Is black metal real?
Sheath your quills and hold your emails, please. Yes, of course black metal is real in the sense that it is comprised of actual sounds, rhythms, melodies, vibrations of the tympanic membrane. But in the sense of subjective, shared social reality, is black metal real? Or to put it differently: does black metal need not to be real in order to thrive?
Black metal has long been in the vanguard of courting mystique, atmosphere, lore, obscurity, rumor, and anonymity (or at least severe social detachment). To the listener, these elements can honestly impart an enhancement of how the music is experienced. But importantly, they do so without needing to be perceived as real. Even when listening to the most sideways, willfully obscure, intentionally antagonistic black metal, I know that behind the noise are plain-ass people who need to pay rent and one time forgot to buy the right kind of cabbage at the grocery store.
But does the music need that separation from reality to work its magic?
At the risk of disappointing your surely rapt attention, long-suffering reader, the answer is: shit if I know. However, The Eternal Melancholy of the Wampyre, the debut full-length from Ecuador’s Wampyric Rites, has got me thinking.

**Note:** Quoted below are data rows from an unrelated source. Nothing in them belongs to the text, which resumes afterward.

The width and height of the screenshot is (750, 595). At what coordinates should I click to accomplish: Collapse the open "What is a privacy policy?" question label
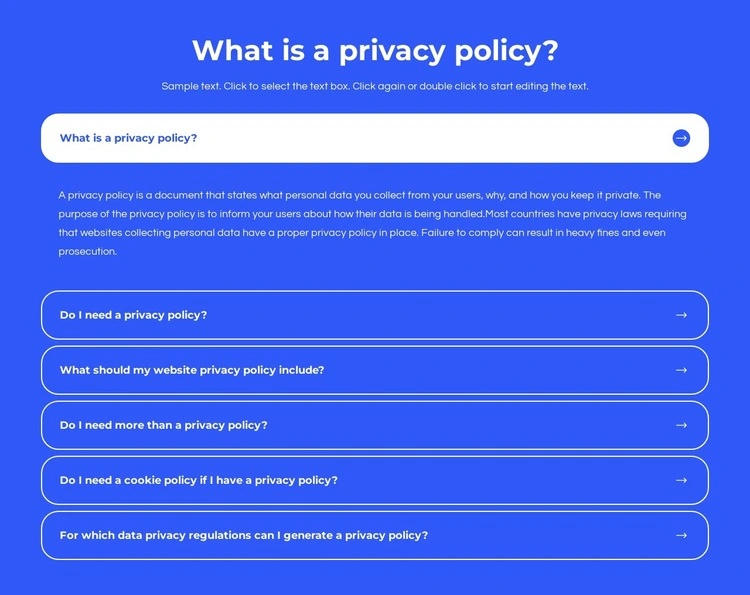(x=128, y=138)
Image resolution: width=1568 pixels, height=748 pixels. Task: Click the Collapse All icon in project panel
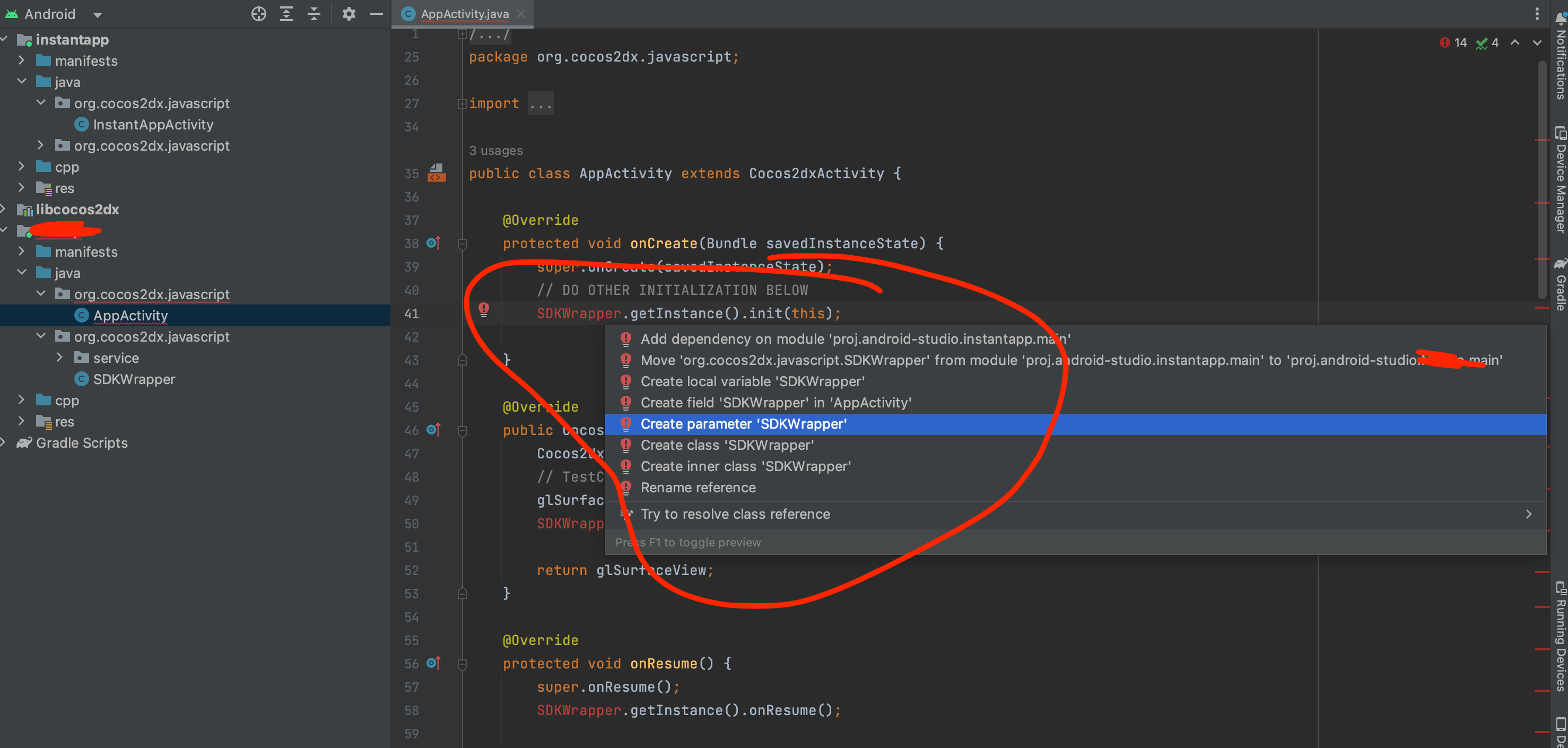pos(314,13)
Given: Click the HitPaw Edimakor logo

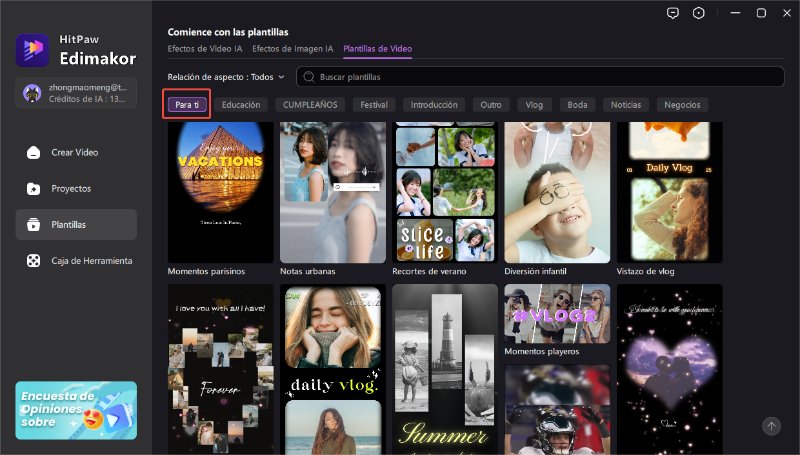Looking at the screenshot, I should 32,48.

For example, too often in raw black metal, poor production is used to mask poor performances or songwriting, and to do so by cloaking those deficiencies in the guise of “aesthetic” or “atmosphere.” The Eternal Melancholy of the Wampyre is defiantly lo-fi in its production, but still clear enough – and with enough loving attention to detail – that each element remains razor-sharp and perfectly intelligible. Even the keyboards, which kick off the album in several minutes of effective if dutiful tribute to the seemingly retconned version of black metal’s second wave currently en vogue in which every single band was at least 50% dungeon synth, sound a bit like a Casio that somebody stuffed back down into a lake in a sort of reverse Excalibur, and yet they set the scene with a convincingly warbling devotion.
Apart from the synth intro, though (which only lasts about the first half of the album opener), Wampyric Rites is entirely in the business of summoning the riff-thunder. Each of the six songs is closely focused on a few key riffs or motifs, and yet even when a song seems slightly more rudimentary in composition, there’s always a sneaky amount of variation under the surface. In “As Light is Absorbed by Darkness,” for example, even though the drums stay mostly in a two-step bass-snare pattern, the drummer constantly switches up the cymbal flourishes in a way that gives a song which otherwise sticks to its same slow meter an illusion of movement like a candle guttering in the wind.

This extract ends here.